EDITOR’S NOTE: This article is part of a Bedsider Providers series highlighting the lived experiences of getting sexual and reproductive health care. Articles in this series allow sexual and reproductive health care providers to see through a patient’s perspective how their entire interaction with the health care system impacts their reproductive well-being. Bedsider Providers is committed to strengthening health care providers ability to provide high-quality, culturally responsive sexual and reproductive care that meets patients where they are. That commitment includes celebrating all that birth control has to offer, but it also includes shining a light on some of the harsher realities, like inequities in health care.
Seven years after my first IUD insertion, I found myself back where it all started — thinking about birth control access and planning ahead. My Mirena was almost due to be swapped out. I knew the IUD was the method for me, but my situation was a little more complicated — when I got my IUD inserted, the strings were cut way too short, so I knew removal might be a challenge. I was stepping into this process with some potential obstacles.
Over the years, I’d moved, changed insurance, and rotated through a few different providers. Each one assured me they’d be the person with the magic spoolie who could coax my strings back out. Without fail, they’d gear up, go fishing, and then have to admit defeat when the strings were nowhere to be found. Every time, I’d explain that my strings weren’t locatable, and every time, they’d try anyway, all while I white-knuckled the table with an “I told you so” grimace.
After a few rounds of this, I stopped agreeing to any exam to “prove” my IUD was still in place. I had done my research, and was confident it hadn’t expelled from my uterus. I wasn’t about to go through more painful prodding or pay hundreds of dollars out-of-pocket for an ultrasound to satisfy a provider’s disbelief.
During these visits, I also started to inquire about removal and/or replacement.

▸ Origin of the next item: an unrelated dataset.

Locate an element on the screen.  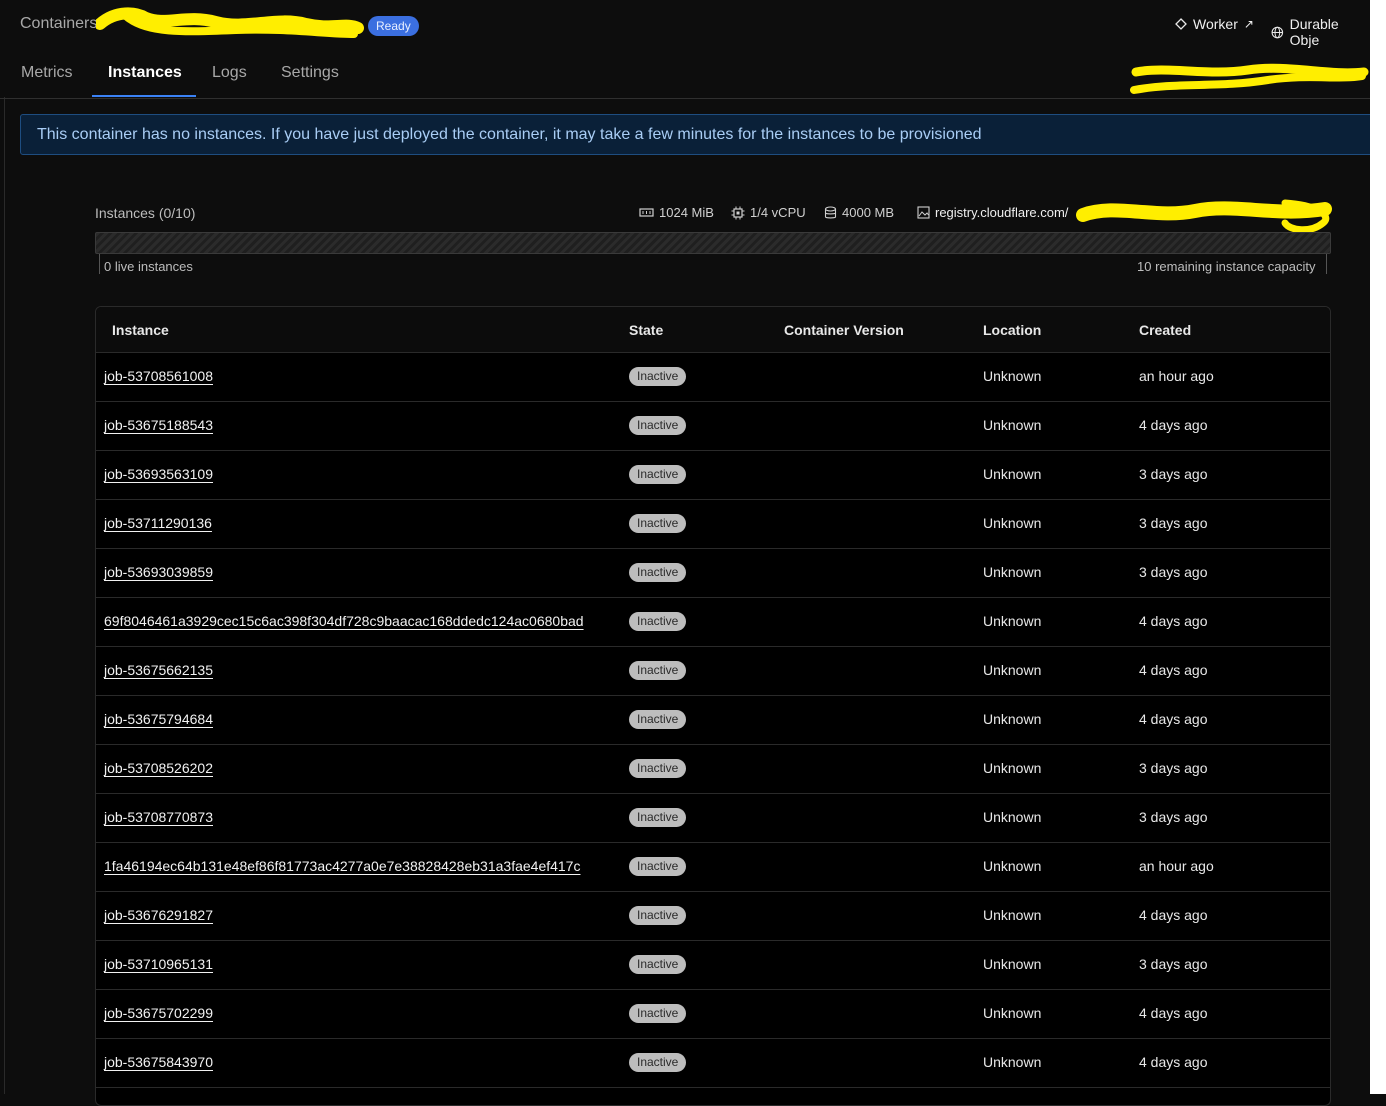
instance-id-link: job-53693039859 is located at coordinates (158, 572).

I wanted to know the plan: How are we going to get this thing out? Every provider told me the same thing: they’d go digging for it, it would be extremely painful, and I’d “just have to deal with it.” When I asked about anesthesia or other pain management options, I was met with dismissiveness, and sometimes even laughter. One doctor told me, with an eye roll, that the only place you can get sedation is a hospital. (Meanwhile, I had my wisdom teeth pulled in a strip mall, so… sure.)
It felt like no one was taking me seriously. Between unhelpful providers and dead-end conversations with insurance reps, I started to think I’d just have to stretch my IUD’s lifespan to its absolute limit and kick this can until the road ran out.
Then, by complete happenstance, a post on social media from a local abortion clinic shared that their office routinely offers anesthesia for IUD appointments. With an anesthesiologist in the office on set days for abortion procedures, scheduling IUD insertions was no problem. The appointment coordinator even offered to help me submit the insurance paperwork so I would be confident that all aspects of my appointment would be covered.
I was floored. How was something that every other provider made sound impossible suddenly become so simple? Why did I have to jump through so many hoops and endure so much frustration just to get to this point? Was it really just a matter of finding someone who would take the time to help me navigate the system and help me get what I knew I needed?
The swap itself was smooth and uneventful. I fell asleep with my friend by my side and apparently insisted on taking home my old IUD as a souvenir as I came out of anesthesia. The cramping afterward was uncomfortable, but familiar. This time I felt ready, with a ride home, a heating pad, pain meds, and the luxury of a day off to recover. After years of being dismissed, doubted, and made to feel like I was asking for too much, I can’t overstate how validating it was to have my needs met without a fight.
Yet again, my IUD experience was a storm cloud that eventually gave me a rainbow and a pot of gold. But yet again, I’m left wondering why pain management depends so much on whether you’re lucky enough to be able to access supportive care. Instead, too many patients walk out of the exam room not just in pain, but in disbelief that they weren’t given real options in the first place.
Self-reflection questions:
- What pain management options do I routinely discuss with patients?
- Am I aware of local resources for patients seeking pain management options that I don’t provide?
- How has my practice changed over time with the evolving research on the importance of adequate IUD pain management?